Prosecco (Rick Zullo’s email)

Ciao Mike

Everybody knows about Prosecco, which comes from the Veneto region and is made from white grapes called, not surprisingly, “Prosecco,” or sometimes “Glera.”

Most Prosecco wines are meant to be enjoyed young and fresh, so don’t think that you should look for a particular “classic” vintage the way you might with a French Champagne.

The most famous area for this wine is Valdobbiadene (Italian pronunciation: valdobˈbjaːdene), in the hills north of Treviso, if you want to impress your dinner guests.

Prosecco is produced in either the fully sparkling (spumante) or lightly sparkling (frizzante) styles. Prosecco spumante, which has undergone a full secondary fermentation, is the more expensive variant.
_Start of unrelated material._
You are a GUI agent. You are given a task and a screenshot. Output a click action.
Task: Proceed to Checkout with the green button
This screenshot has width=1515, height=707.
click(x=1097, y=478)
Depending on their sweetness, Proseccos are labelled as:  

  • “Brut” (up to 12 grams per liter of residual sugar)
  • “Extra Dry” (12–17 g/l)
  • “Dry” (17–32 g/l).

Asti (or Asti Spumante) is a sparkling white Italian wine that is produced throughout southeastern Piedmont, but is particularly focused around the towns of Asti and Alba. It is made solely from Moscato Bianco grapes and therefore it’s one of the sweetest sparkling wines of Italy. Its inherent sweetness, frothy bubbles, and low alcohol content make it well suited to be paired with dessert.

Unfortunately, it has never been considered a prestigious wine because most Asti Spumante consumed abroad is of low quality, giving it an undeserved bad reputation. When in Italy, give it a try and you might acquire a newfound respect for this underrated bubbly.
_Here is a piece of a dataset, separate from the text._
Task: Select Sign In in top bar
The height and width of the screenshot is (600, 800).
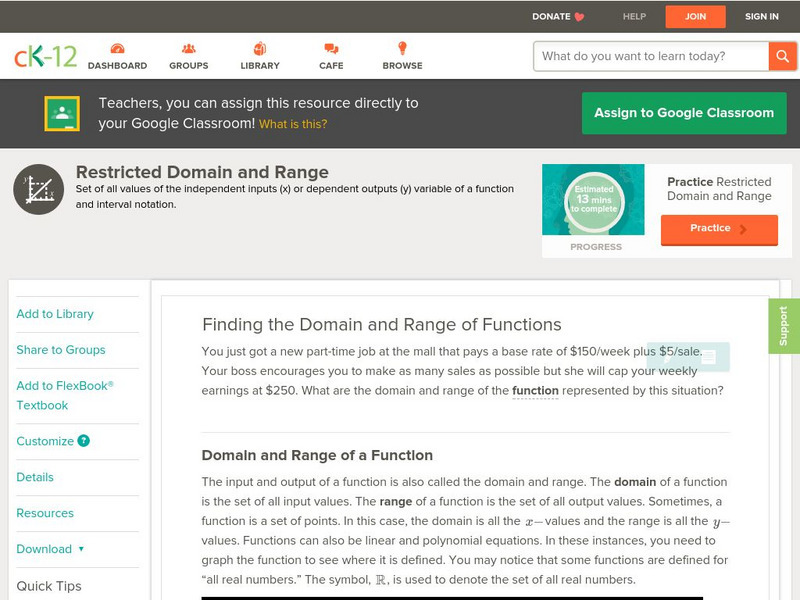Action: pos(761,16)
Fragolino has an interesting history, and this little wine is somewhat of a troublemaker for a few reasons. First of all, its appeal is sneaky and can bewitch the unaware drinker with its strawberry-like aromas. Kind of like those silly wines that gave you your first hangover in high school. It is made from a dark, purple-skinned vine called Vitis labrusca, or what Americans might know as the Isabella grape.

Now here is where this wine might actually get you into some real trouble. Why? Because technically it’s illegal to sell Fragolino in Italy.  

You see, Vitis labrusca is historically blamed as the American grape variety that carried the phylloxera plague to Europe in the 19th century, destroying much of Europe’s wine producing vines. Later, American phylloxera-resistant rootstocks were subsequently imported back to Europe so that European vines could be re-grafted onto the resistant strains and resume their wine production. So now this wine is sort of the “vino non grata” in these parts.  

But if you’re feeling a bit frisky, go on, give it try! Just ask your local “vino sfuso” provider if he happens to have a personal stash.

(Note: While it is illegal to sell Fragolino in Italy, it is NOT illegal to produce it for personal consumption.)